The task: Look for the line containing "You are a GUI" and the line containing "You are a computer-use agent. Viewport: 771px" in the entries below. Copy those two and all lines between them exactly, leaving out pictures.

Records supplied:

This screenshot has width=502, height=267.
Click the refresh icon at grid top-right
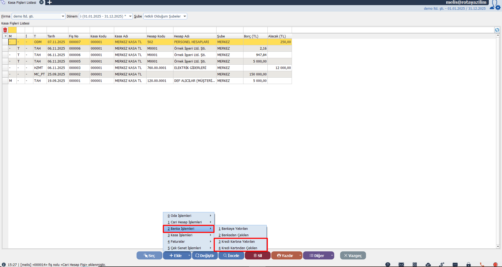click(x=497, y=30)
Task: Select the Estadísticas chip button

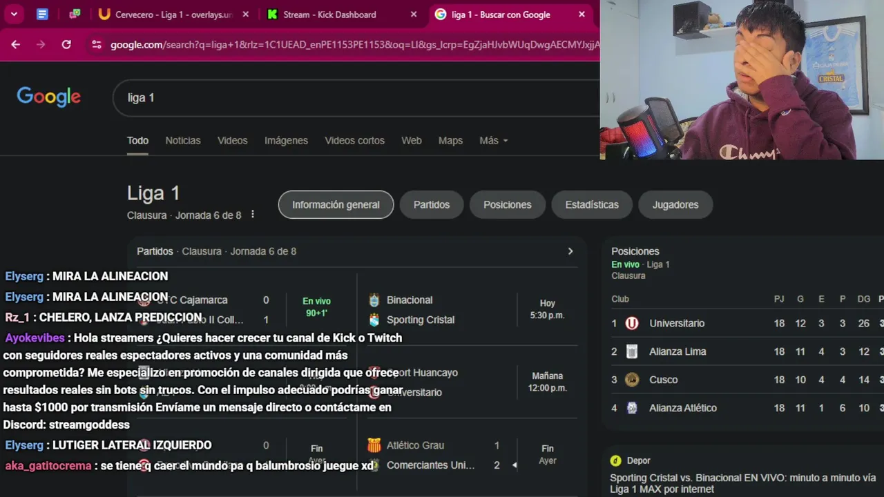Action: point(592,204)
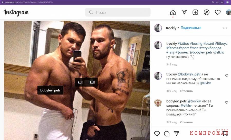Save post with bookmark icon
This screenshot has width=231, height=140.
click(225, 134)
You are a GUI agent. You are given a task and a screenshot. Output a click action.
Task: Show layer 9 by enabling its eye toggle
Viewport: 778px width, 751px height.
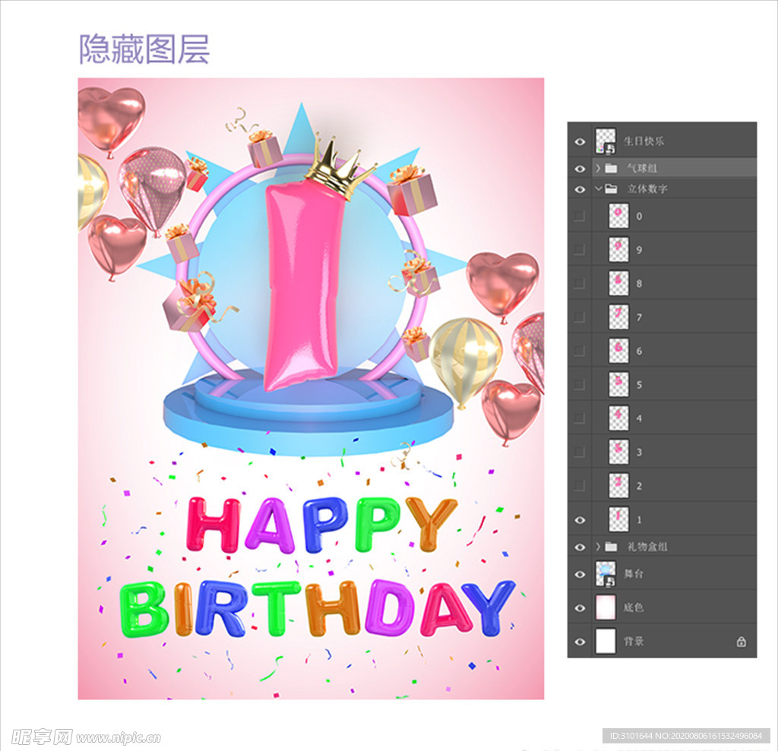pyautogui.click(x=580, y=249)
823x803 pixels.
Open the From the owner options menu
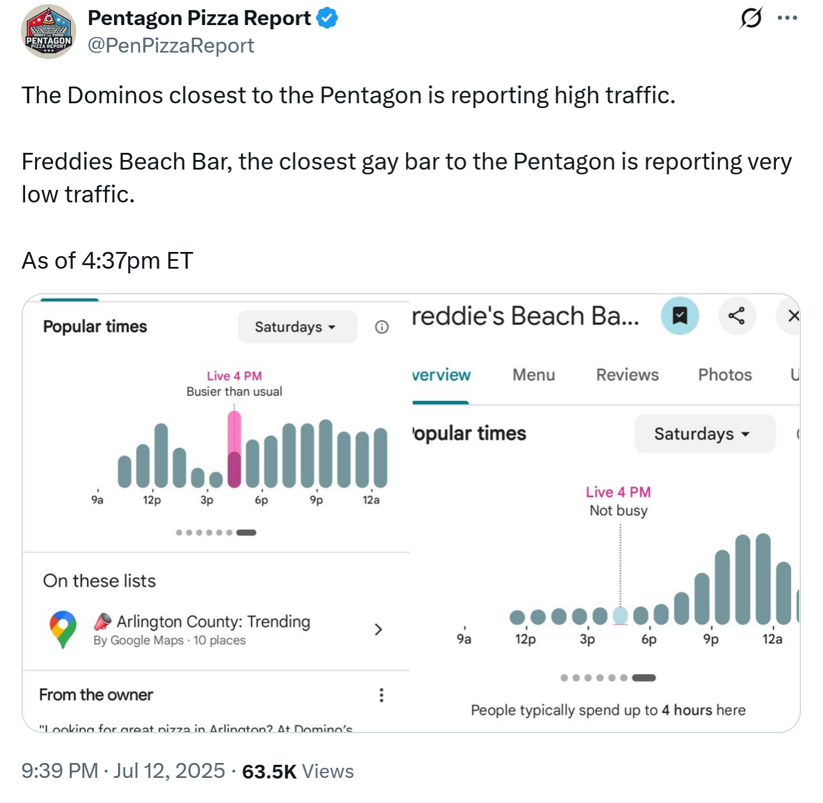pyautogui.click(x=381, y=695)
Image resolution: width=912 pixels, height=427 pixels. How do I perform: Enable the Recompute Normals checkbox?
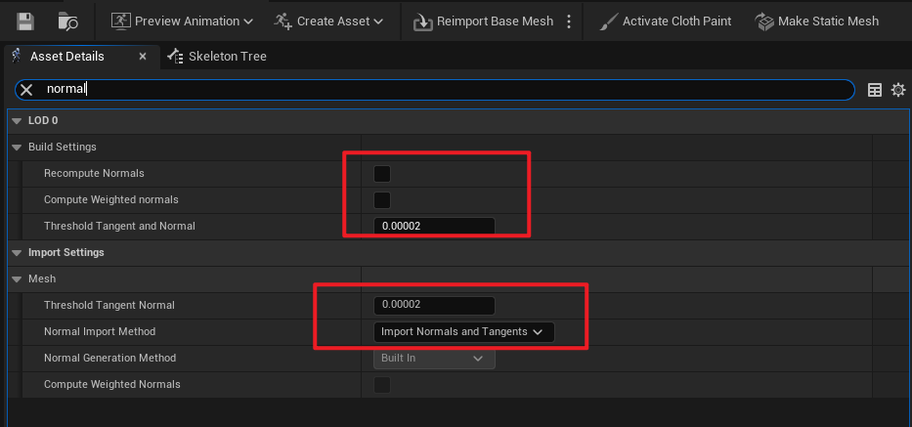[x=382, y=174]
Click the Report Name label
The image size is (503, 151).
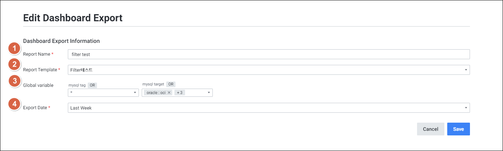[37, 54]
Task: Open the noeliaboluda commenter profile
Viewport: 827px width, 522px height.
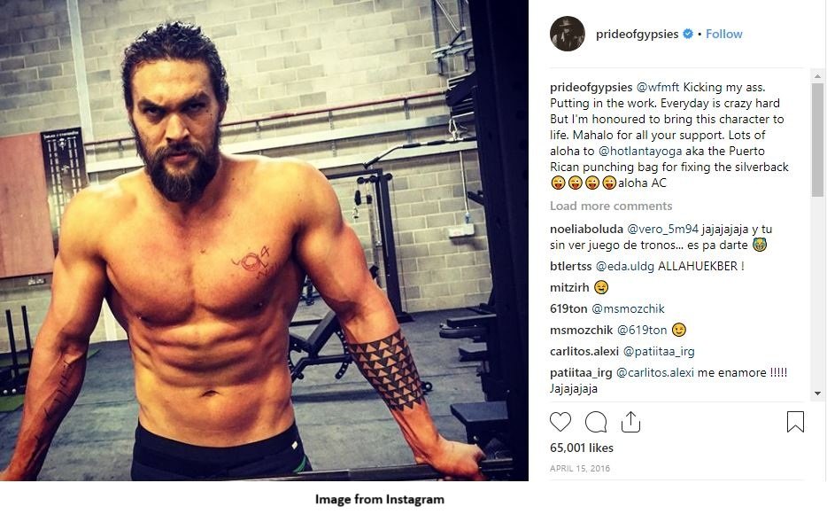Action: point(586,229)
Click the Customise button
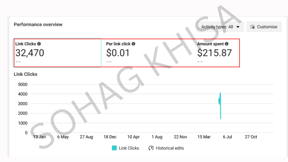Viewport: 288px width, 162px height. 264,27
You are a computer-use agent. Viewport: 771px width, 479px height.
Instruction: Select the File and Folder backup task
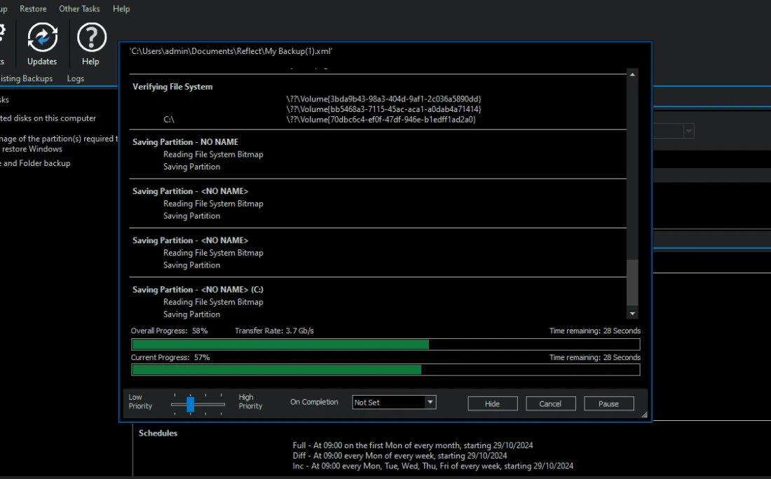coord(35,163)
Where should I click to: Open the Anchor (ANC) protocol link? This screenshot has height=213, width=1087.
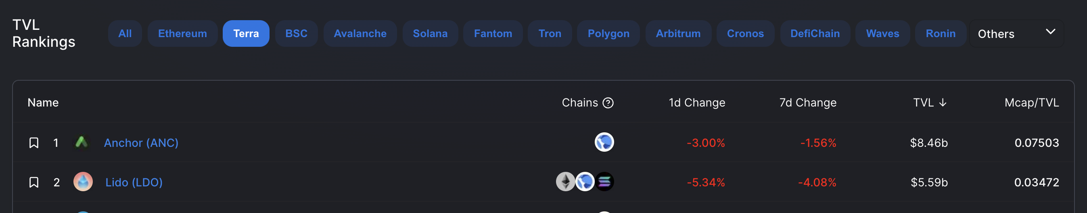[141, 143]
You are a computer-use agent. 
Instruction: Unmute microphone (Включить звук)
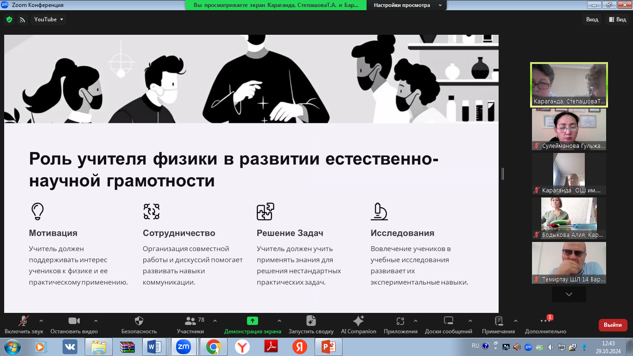click(24, 321)

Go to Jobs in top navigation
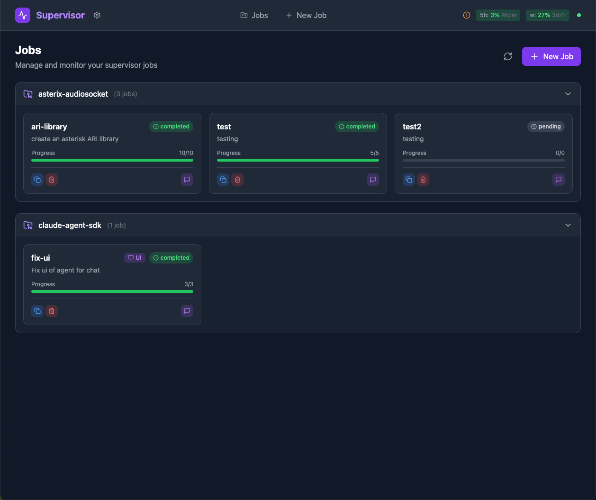click(x=254, y=15)
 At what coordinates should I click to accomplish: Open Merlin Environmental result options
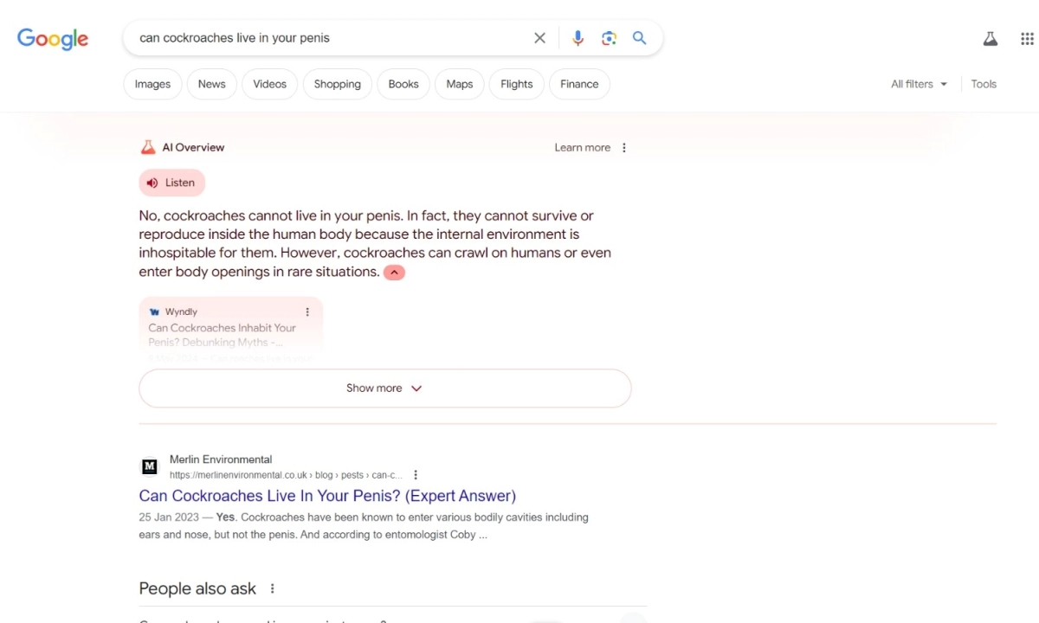coord(416,475)
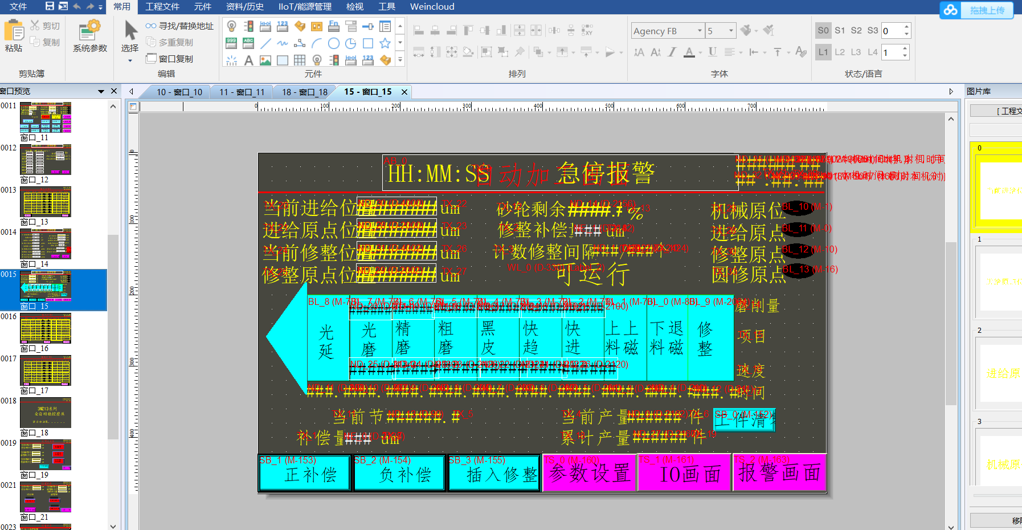
Task: Pick the straight line drawing tool
Action: click(265, 43)
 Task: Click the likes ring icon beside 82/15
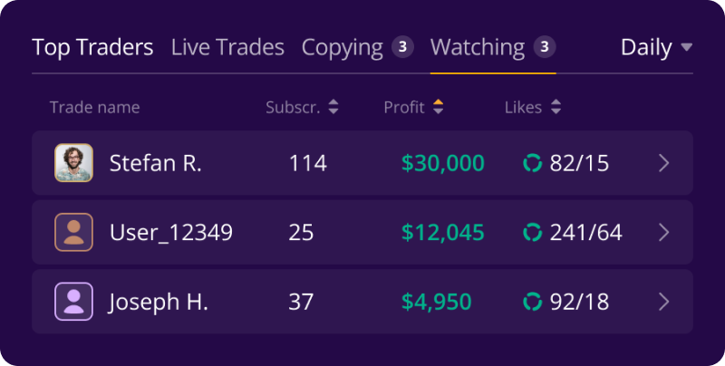click(x=532, y=163)
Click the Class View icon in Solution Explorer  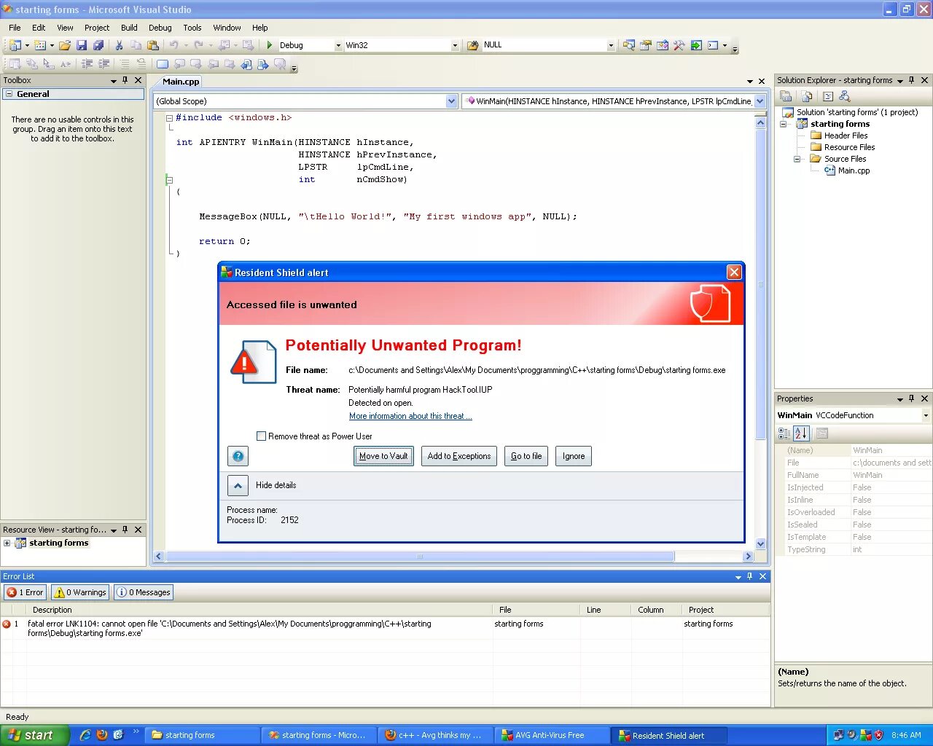point(845,96)

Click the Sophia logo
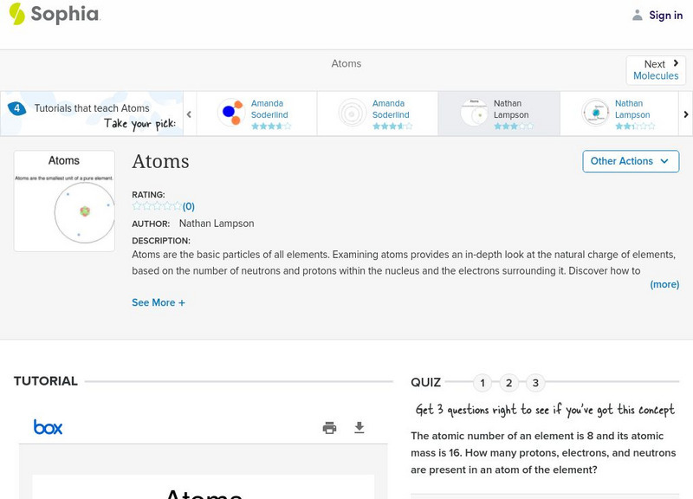tap(54, 15)
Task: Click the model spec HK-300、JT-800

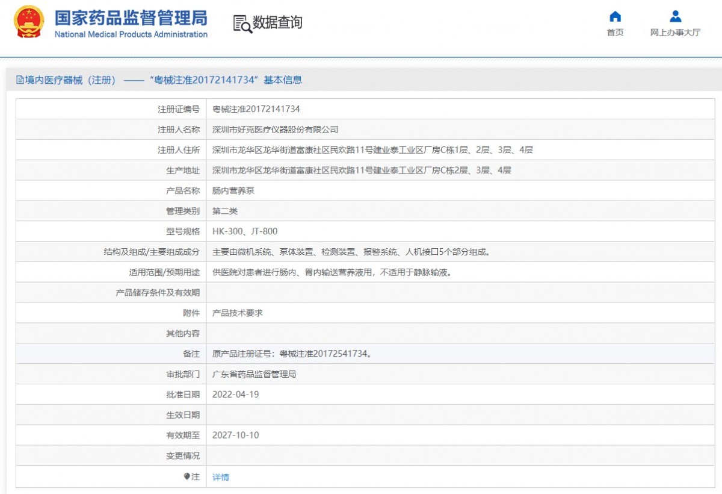Action: (x=245, y=231)
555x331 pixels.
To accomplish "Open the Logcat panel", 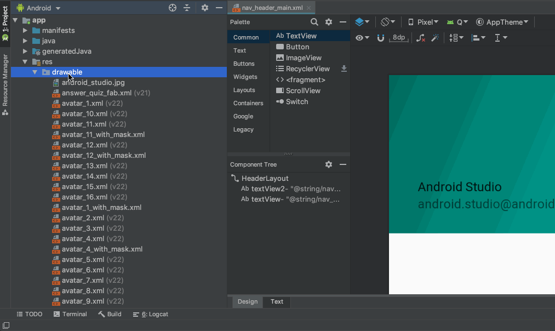I will (150, 314).
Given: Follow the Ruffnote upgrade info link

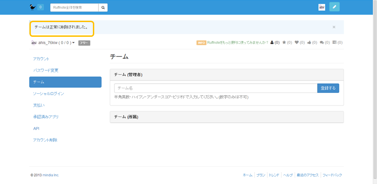Looking at the screenshot, I should tap(238, 42).
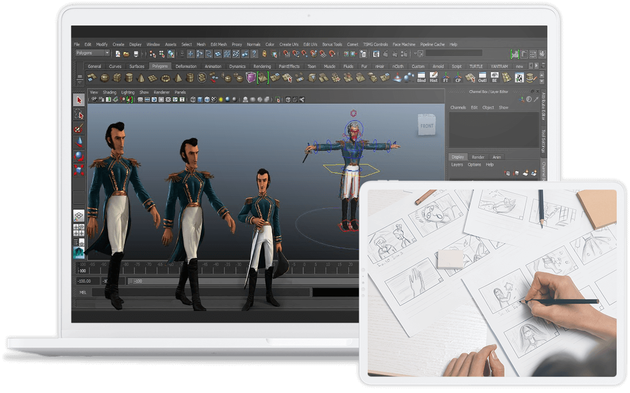The image size is (630, 393).
Task: Click the Blnd shelf icon
Action: pyautogui.click(x=421, y=78)
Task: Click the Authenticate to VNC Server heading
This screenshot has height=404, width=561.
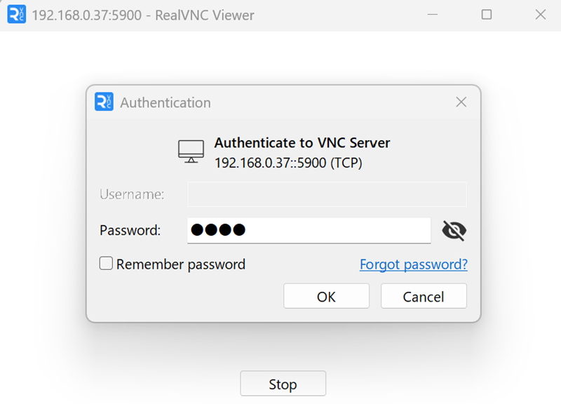Action: coord(302,143)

Solution to this problem:
You are a GUI agent. You are given a task and a screenshot. Output a click action.
Task: Show layer 9 by enabling its eye toggle
Viewport: 778px width, 751px height.
pyautogui.click(x=580, y=249)
823x803 pixels.
Open the From the owner options menu
pyautogui.click(x=381, y=695)
Image resolution: width=912 pixels, height=427 pixels. How do I perform: Enable the Recompute Normals checkbox?
[x=382, y=174]
Click the Report Name label
The image size is (503, 151).
[37, 54]
Task: Open the noeliaboluda commenter profile
Viewport: 827px width, 522px height.
Action: point(586,229)
Click the Customise button
Viewport: 288px width, 162px height. 264,27
You are a computer-use agent. Viewport: 771px width, 479px height.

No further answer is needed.